The Goldie Company

Parley: September 2018 - Future Fundraiser Megan Lawlor

The Goldie Company is proud to support the careers of up-and-coming fundraisers through two scholarships for students enrolled in Humber College’s Fundraising Management program.

This month, Parley spoke with Megan Lawlor, the 2018 recipient of the Gordon L. Goldie Memorial Scholarship. Established in memory of The Goldie Company’s founder, this scholarship honours Gordon’s legacy and supports Humber College students who are on their way to creating meaningful change as fundraising professionals.

Firstly, Megan, congratulations on receiving the Gordon L. Goldie Scholarship. What brought you to Humber College for the Fundraising Management program?

My background is in kinesiology. I’m passionate about sports and health promotion, and I’ve always enjoyed working with children and youth to encourage them to be active. One of my friends recommended the Humber program – she graduated last year. In speaking to her about her experience, the program seemed like a great way to merge my interests and pursue a meaningful career.

You came to Toronto from Halifax for this program. What were you doing before you arrived at the college?

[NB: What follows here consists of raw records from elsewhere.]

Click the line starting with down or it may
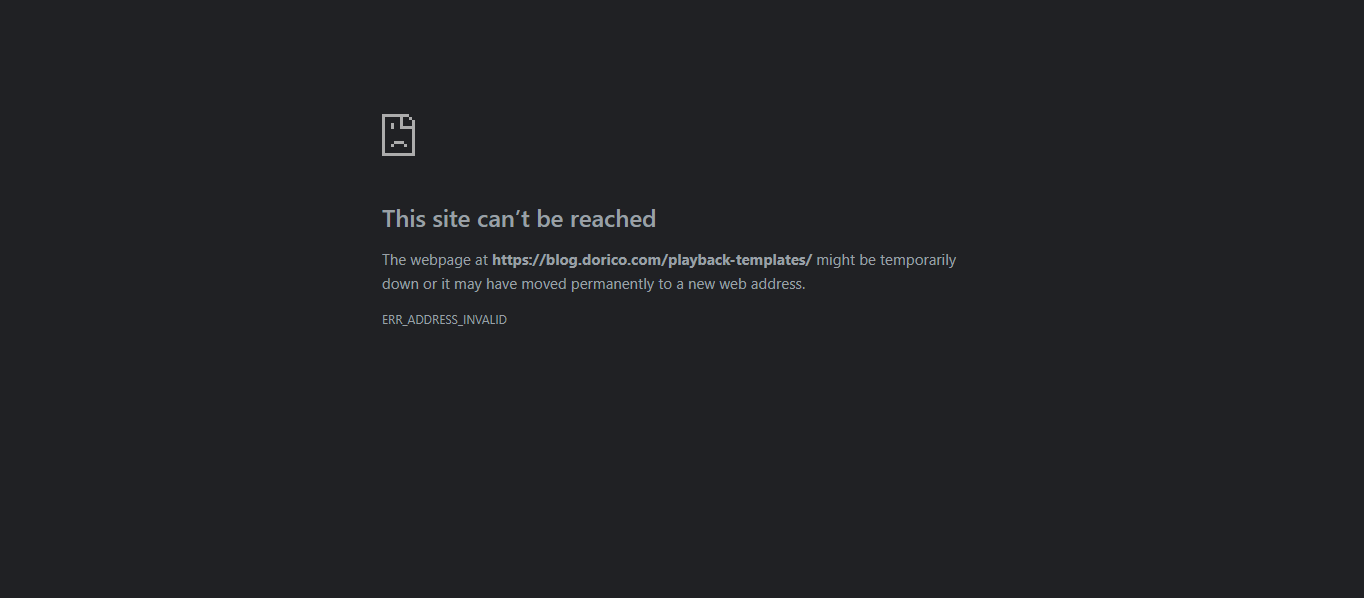The height and width of the screenshot is (598, 1364). (x=593, y=284)
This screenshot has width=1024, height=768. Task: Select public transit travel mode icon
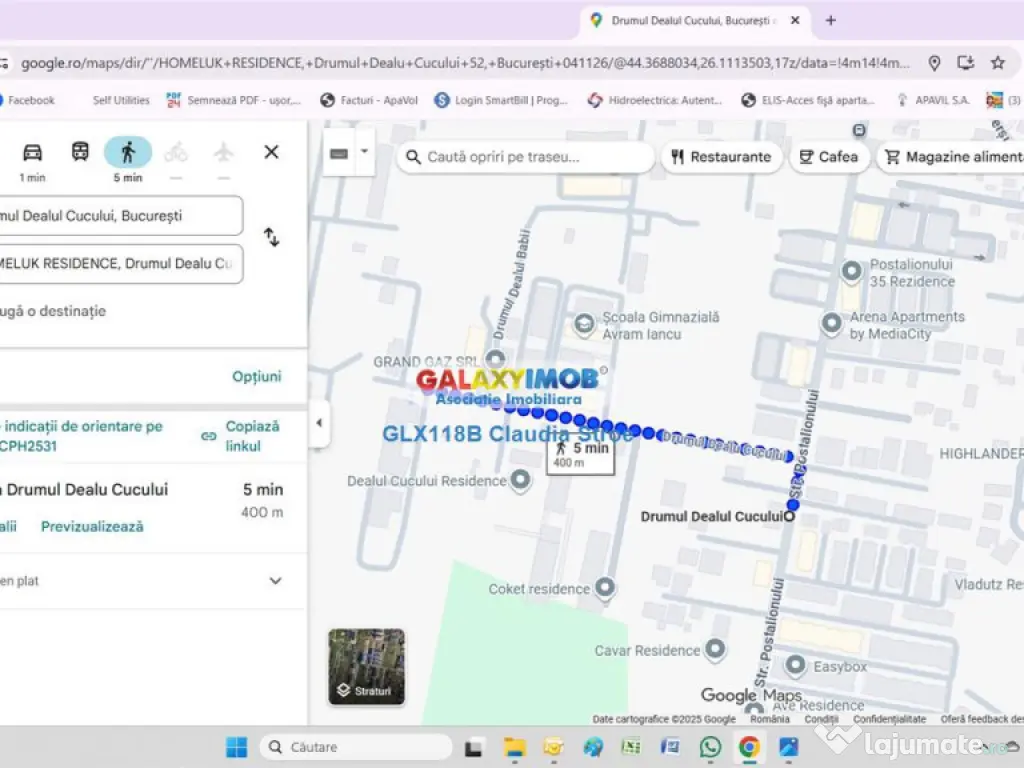coord(80,152)
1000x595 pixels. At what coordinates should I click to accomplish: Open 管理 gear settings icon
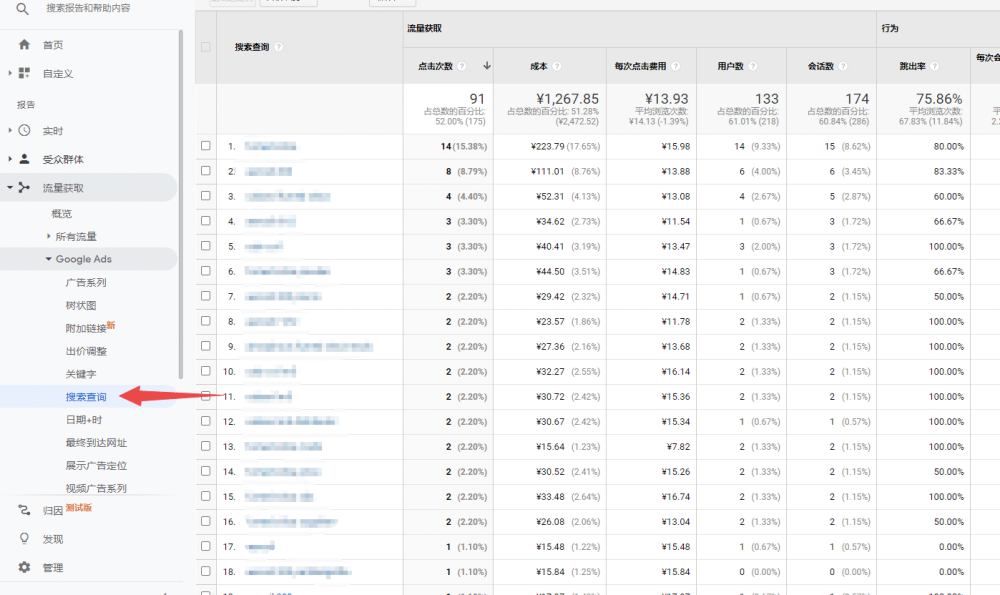pyautogui.click(x=25, y=568)
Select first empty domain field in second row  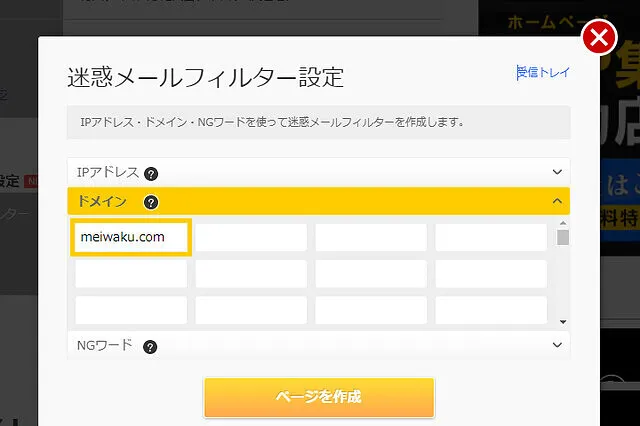tap(131, 274)
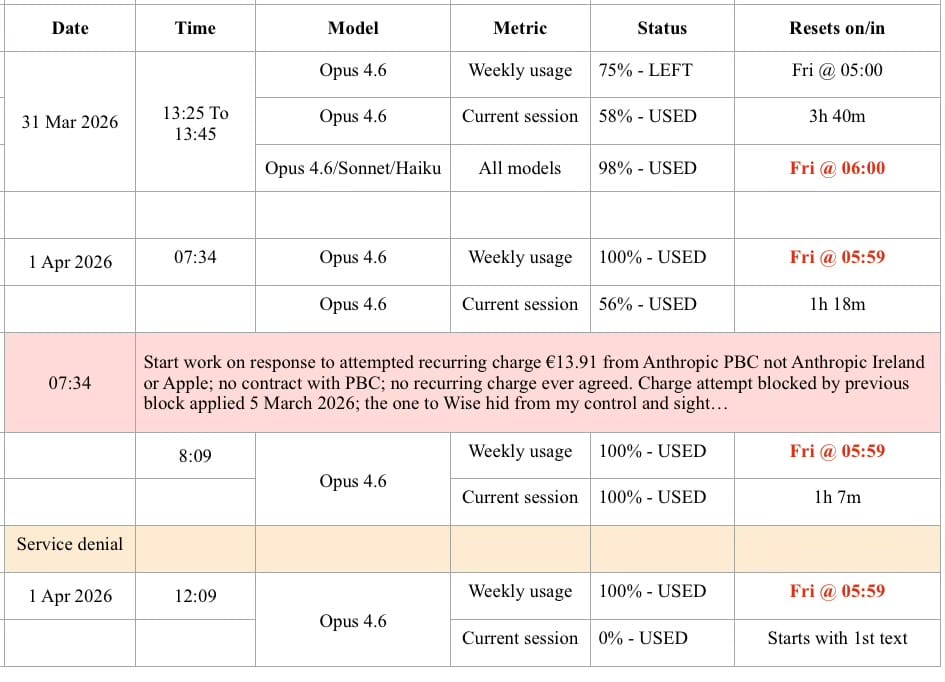945x682 pixels.
Task: Click the Status column header
Action: point(662,28)
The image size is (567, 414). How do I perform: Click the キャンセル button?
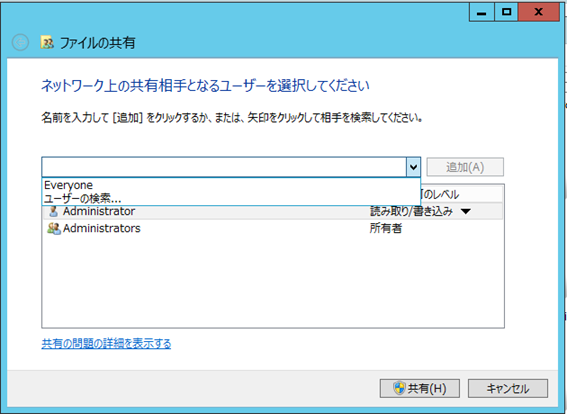[508, 389]
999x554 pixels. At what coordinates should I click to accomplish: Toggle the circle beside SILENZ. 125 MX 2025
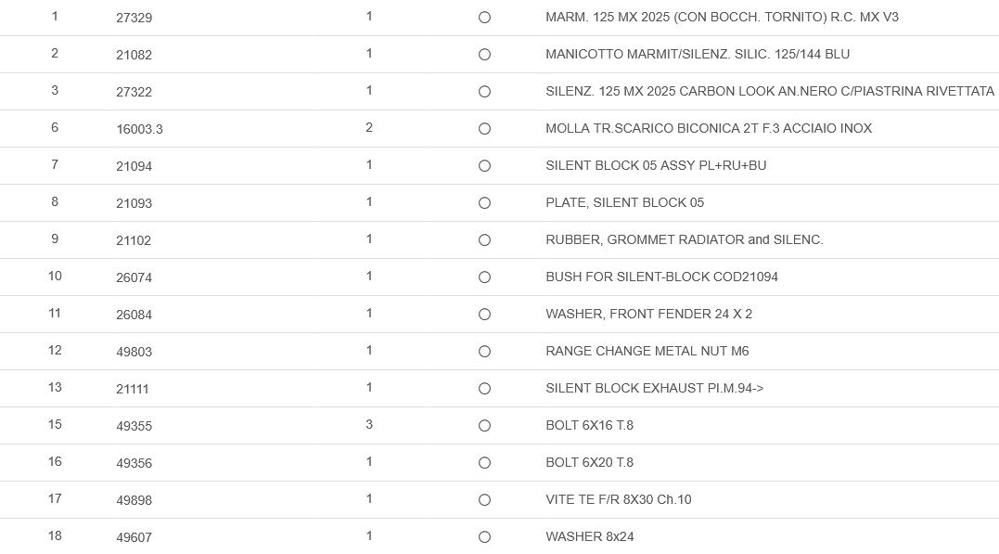484,92
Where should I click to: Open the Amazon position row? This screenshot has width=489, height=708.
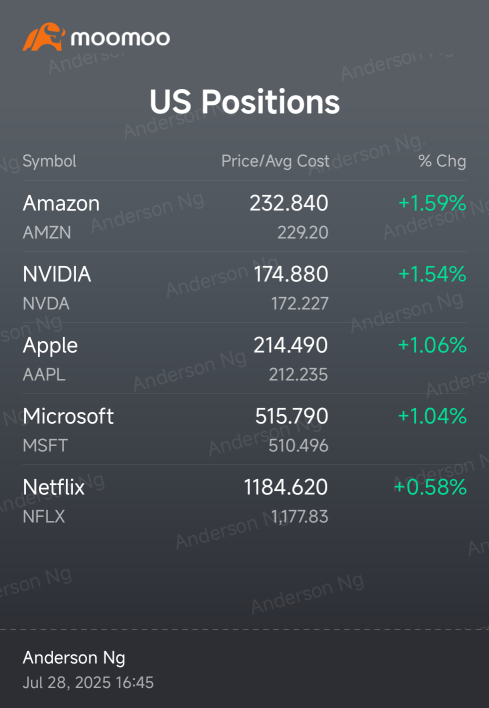[x=244, y=217]
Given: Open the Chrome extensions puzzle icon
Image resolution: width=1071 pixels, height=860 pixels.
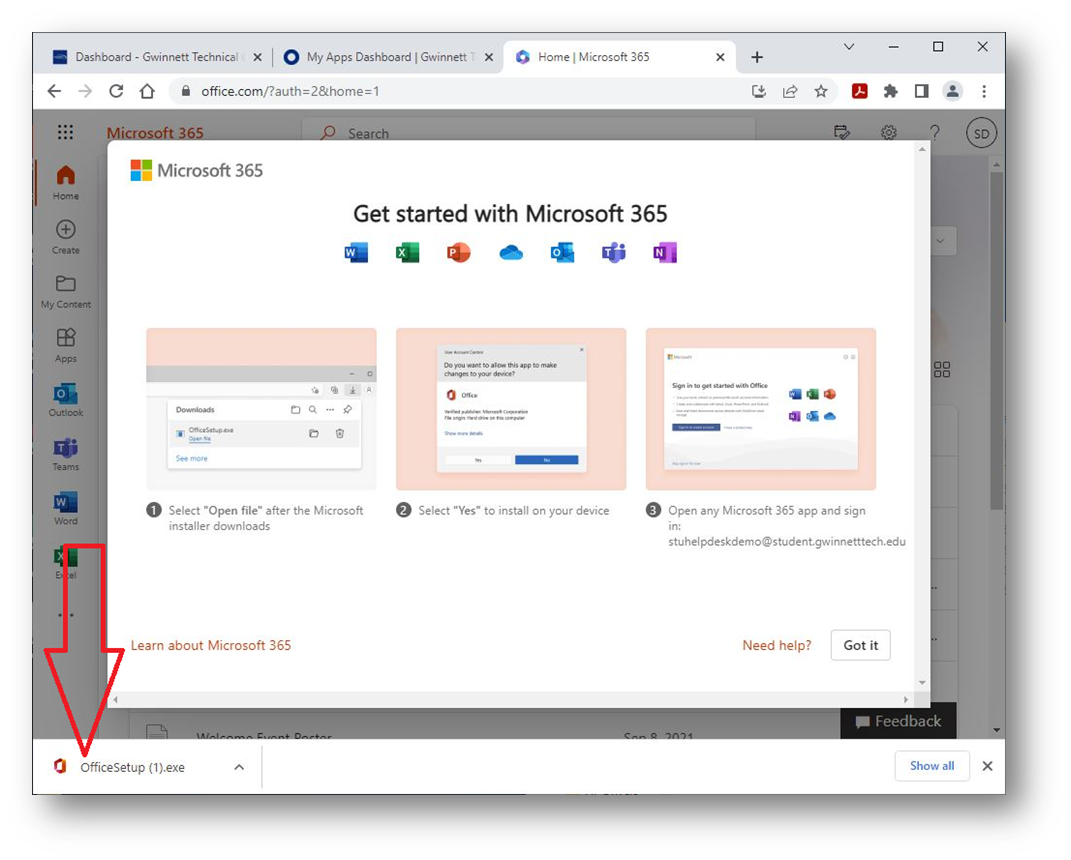Looking at the screenshot, I should (890, 91).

A few years ago, when I was completing my undergrad at Acadia University, I was part of a student-run program called SMILE (Sensory Motor Instructional Leadership Experience). The program provided activities in the gym and the pool for different age groups, with a special focus on children with physical and cognitive disabilities. Working with SMILE started me volunteering. In the last couple of years, I started working with Start2Finish, an after-school program that combined literacy and physical activity. In addition, I had a job as a physiotherapy assistant in a rehab clinic and worked at one of the busiest restaurants in Halifax.

The Humber program requires that students complete an internship. Where will you be completing yours, and what do you hope to gain from the experience?

Currently, I’m part of the Stewardship and Donor Relations team at the SickKids Foundation [with Maxine Smitiuch, 2017 Kevin Allen Scholarship award winner]. We’re responsible for supporting the frontline fundraisers and continuing relationships with the donors.

Before I started at SickKids, I had a chance to do a job shadow with a major gifts officer. Until that point, as students we hadn’t really been “in the field.” It was an eye-opening and humbling experience. I had no idea how powerful it would be to spend one day learning about the Hospital’s programs and initiatives, meeting the people on the Foundation’s team, and touring the facilities.

After that day, I could really see myself supporting the cause. When you visit SickKids, you immediately understand the need and urgency, as well as the organization’s impact. As part of the team, it would be difficult not to develop a connection to the work you’re doing.

What’s next for you, Megan? What’s your dream job?

I’d like to work in an organization where I can see impact and change. Now that I’m out in the field, I’m getting a feel for how things work in functioning non-profits and starting to understand what I can bring to the table. For now, I’m planning to stay in Toronto and continue to gain experience – ideally in an organization linked to health promotion.

One last question, Megan: What are a few things you’ve learned at Humber that you’ll apply in your career?

As a fundraiser, you need to be connected to your cause. If you don’t have genuine passion for what you do, how can you encourage somebody else to care about your cause?

Humber also taught me to ask lots of questions. We were encouraged to connect with people in the sector, and they were always willing to meet or share insights. When you learn how the puzzle pieces work together, you can be a better employee and team member. That’s how you grow.